▶ **Exercise description**
What is needed is an exact copy of all the entries.
----
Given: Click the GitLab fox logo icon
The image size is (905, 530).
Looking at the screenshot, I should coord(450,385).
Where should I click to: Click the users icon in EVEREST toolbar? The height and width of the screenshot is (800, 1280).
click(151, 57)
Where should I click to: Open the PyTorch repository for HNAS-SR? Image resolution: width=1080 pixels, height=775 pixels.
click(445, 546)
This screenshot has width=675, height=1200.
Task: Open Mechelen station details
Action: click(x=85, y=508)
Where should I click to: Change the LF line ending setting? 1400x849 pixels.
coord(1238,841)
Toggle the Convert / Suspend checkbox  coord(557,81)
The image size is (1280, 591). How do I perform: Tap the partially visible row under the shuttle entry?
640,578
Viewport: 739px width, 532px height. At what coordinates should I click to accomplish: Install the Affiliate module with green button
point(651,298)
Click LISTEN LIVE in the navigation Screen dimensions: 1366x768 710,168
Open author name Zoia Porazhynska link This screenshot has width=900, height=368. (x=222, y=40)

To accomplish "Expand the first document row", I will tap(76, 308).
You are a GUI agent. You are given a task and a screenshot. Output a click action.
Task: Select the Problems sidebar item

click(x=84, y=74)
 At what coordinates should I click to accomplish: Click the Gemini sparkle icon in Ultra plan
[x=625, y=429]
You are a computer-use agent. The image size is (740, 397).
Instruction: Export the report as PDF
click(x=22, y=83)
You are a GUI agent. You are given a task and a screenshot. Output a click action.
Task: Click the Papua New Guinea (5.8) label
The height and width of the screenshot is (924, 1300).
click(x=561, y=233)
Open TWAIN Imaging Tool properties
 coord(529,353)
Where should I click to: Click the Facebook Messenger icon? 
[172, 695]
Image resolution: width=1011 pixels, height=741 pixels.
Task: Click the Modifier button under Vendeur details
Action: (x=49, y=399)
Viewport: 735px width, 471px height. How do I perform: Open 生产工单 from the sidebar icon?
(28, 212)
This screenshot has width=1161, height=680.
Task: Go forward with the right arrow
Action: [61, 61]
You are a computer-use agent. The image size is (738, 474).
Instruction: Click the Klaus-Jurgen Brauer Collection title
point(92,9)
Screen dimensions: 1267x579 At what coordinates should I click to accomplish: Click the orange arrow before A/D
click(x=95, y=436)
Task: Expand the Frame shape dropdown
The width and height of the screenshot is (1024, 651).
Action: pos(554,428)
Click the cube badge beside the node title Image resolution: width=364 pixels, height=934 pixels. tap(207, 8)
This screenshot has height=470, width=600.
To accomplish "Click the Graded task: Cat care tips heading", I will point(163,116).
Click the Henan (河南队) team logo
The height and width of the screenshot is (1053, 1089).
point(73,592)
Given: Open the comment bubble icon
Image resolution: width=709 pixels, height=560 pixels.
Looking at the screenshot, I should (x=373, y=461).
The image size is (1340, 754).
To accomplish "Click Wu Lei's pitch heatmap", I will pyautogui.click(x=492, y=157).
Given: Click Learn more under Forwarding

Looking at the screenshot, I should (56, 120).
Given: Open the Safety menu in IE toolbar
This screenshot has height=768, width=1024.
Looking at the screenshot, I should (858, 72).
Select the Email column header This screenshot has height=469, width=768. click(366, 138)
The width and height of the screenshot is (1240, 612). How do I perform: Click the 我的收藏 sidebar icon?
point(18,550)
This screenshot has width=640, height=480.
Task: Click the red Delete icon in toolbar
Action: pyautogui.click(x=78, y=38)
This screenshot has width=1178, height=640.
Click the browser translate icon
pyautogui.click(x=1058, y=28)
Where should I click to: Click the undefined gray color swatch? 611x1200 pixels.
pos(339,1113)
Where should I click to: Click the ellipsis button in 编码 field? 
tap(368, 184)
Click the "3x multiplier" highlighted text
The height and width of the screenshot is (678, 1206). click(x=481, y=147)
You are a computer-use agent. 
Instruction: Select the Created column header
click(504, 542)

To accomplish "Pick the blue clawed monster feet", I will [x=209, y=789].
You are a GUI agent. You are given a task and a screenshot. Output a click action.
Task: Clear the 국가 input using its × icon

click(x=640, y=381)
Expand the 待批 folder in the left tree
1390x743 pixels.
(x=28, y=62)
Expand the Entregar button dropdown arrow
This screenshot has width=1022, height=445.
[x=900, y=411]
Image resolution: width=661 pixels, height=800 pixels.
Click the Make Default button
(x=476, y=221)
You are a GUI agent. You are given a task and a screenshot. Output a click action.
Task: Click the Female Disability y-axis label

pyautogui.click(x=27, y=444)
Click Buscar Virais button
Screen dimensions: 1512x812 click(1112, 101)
----
▶ **Answer below**
Given: Click the GitLab fox logo icon
The image size is (905, 530).
Looking at the screenshot, I should coord(450,385).
Where should I click to: Click the users icon in EVEREST toolbar? The height and width of the screenshot is (800, 1280).
click(151, 57)
Where should I click to: Open the PyTorch repository for HNAS-SR? Image resolution: width=1080 pixels, height=775 pixels.
click(445, 546)
This screenshot has width=675, height=1200.
Task: Open Mechelen station details
Action: click(x=85, y=508)
Where should I click to: Change the LF line ending setting? 1400x849 pixels.
coord(1238,841)
Toggle the Convert / Suspend checkbox  coord(557,81)
The image size is (1280, 591). How do I perform: Tap the partially visible row under the shuttle entry?
640,578
Viewport: 739px width, 532px height. At what coordinates should I click to accomplish: Install the Affiliate module with green button
point(651,298)
Click LISTEN LIVE in the navigation Screen dimensions: 1366x768 710,168
Open author name Zoia Porazhynska link This screenshot has width=900, height=368. (x=222, y=40)

To accomplish "Expand the first document row", I will tap(76, 308).
You are a GUI agent. You are given a task and a screenshot. Output a click action.
Task: Select the Problems sidebar item

click(x=84, y=74)
 At what coordinates should I click to accomplish: Click the Gemini sparkle icon in Ultra plan
[x=625, y=429]
You are a computer-use agent. The image size is (740, 397).
Instruction: Export the report as PDF
click(x=22, y=83)
You are a GUI agent. You are given a task and a screenshot. Output a click action.
Task: Click the Papua New Guinea (5.8) label
The height and width of the screenshot is (924, 1300).
click(x=561, y=233)
Open TWAIN Imaging Tool properties
 coord(529,353)
Where should I click to: Click the Facebook Messenger icon? 
[172, 695]
Image resolution: width=1011 pixels, height=741 pixels.
Task: Click the Modifier button under Vendeur details
Action: (x=49, y=399)
Viewport: 735px width, 471px height. How do I perform: Open 生产工单 from the sidebar icon?
(28, 212)
This screenshot has width=1161, height=680.
Task: Go forward with the right arrow
Action: [61, 61]
You are a computer-use agent. The image size is (738, 474).
Instruction: Click the Klaus-Jurgen Brauer Collection title
point(92,9)
Screen dimensions: 1267x579 At what coordinates should I click to accomplish: Click the orange arrow before A/D
click(x=95, y=436)
Task: Expand the Frame shape dropdown
The width and height of the screenshot is (1024, 651).
Action: pos(554,428)
Click the cube badge beside the node title Image resolution: width=364 pixels, height=934 pixels. tap(207, 8)
This screenshot has height=470, width=600.
To accomplish "Click the Graded task: Cat care tips heading", I will point(163,116).
Click the Henan (河南队) team logo
The height and width of the screenshot is (1053, 1089).
point(73,592)
Given: Open the comment bubble icon
Image resolution: width=709 pixels, height=560 pixels.
Looking at the screenshot, I should (x=373, y=461).
The image size is (1340, 754).
To accomplish "Click Wu Lei's pitch heatmap", I will pyautogui.click(x=492, y=157).
Given: Click Learn more under Forwarding

Looking at the screenshot, I should (56, 120).
Given: Open the Safety menu in IE toolbar
This screenshot has height=768, width=1024.
Looking at the screenshot, I should (858, 72).
Select the Email column header This screenshot has height=469, width=768. click(366, 138)
The width and height of the screenshot is (1240, 612). How do I perform: Click the 我的收藏 sidebar icon?
point(18,550)
This screenshot has width=640, height=480.
Task: Click the red Delete icon in toolbar
Action: pyautogui.click(x=78, y=38)
This screenshot has width=1178, height=640.
Click the browser translate icon
pyautogui.click(x=1058, y=28)
Where should I click to: Click the undefined gray color swatch? 611x1200 pixels.
pos(339,1113)
Where should I click to: Click the ellipsis button in 编码 field? 
tap(368, 184)
Click the "3x multiplier" highlighted text
The height and width of the screenshot is (678, 1206). click(x=481, y=147)
You are a computer-use agent. 
Instruction: Select the Created column header
click(504, 542)

To accomplish "Pick the blue clawed monster feet", I will [x=209, y=789].
You are a GUI agent. You are given a task and a screenshot. Output a click action.
Task: Clear the 국가 input using its × icon

click(x=640, y=381)
Expand the 待批 folder in the left tree
1390x743 pixels.
(x=28, y=62)
Expand the Entregar button dropdown arrow
This screenshot has width=1022, height=445.
[x=900, y=411]
Image resolution: width=661 pixels, height=800 pixels.
Click the Make Default button
(x=476, y=221)
You are a GUI agent. You are given a task and a screenshot. Output a click action.
Task: Click the Female Disability y-axis label

pyautogui.click(x=27, y=444)
Click Buscar Virais button
Screen dimensions: 1512x812 click(1112, 101)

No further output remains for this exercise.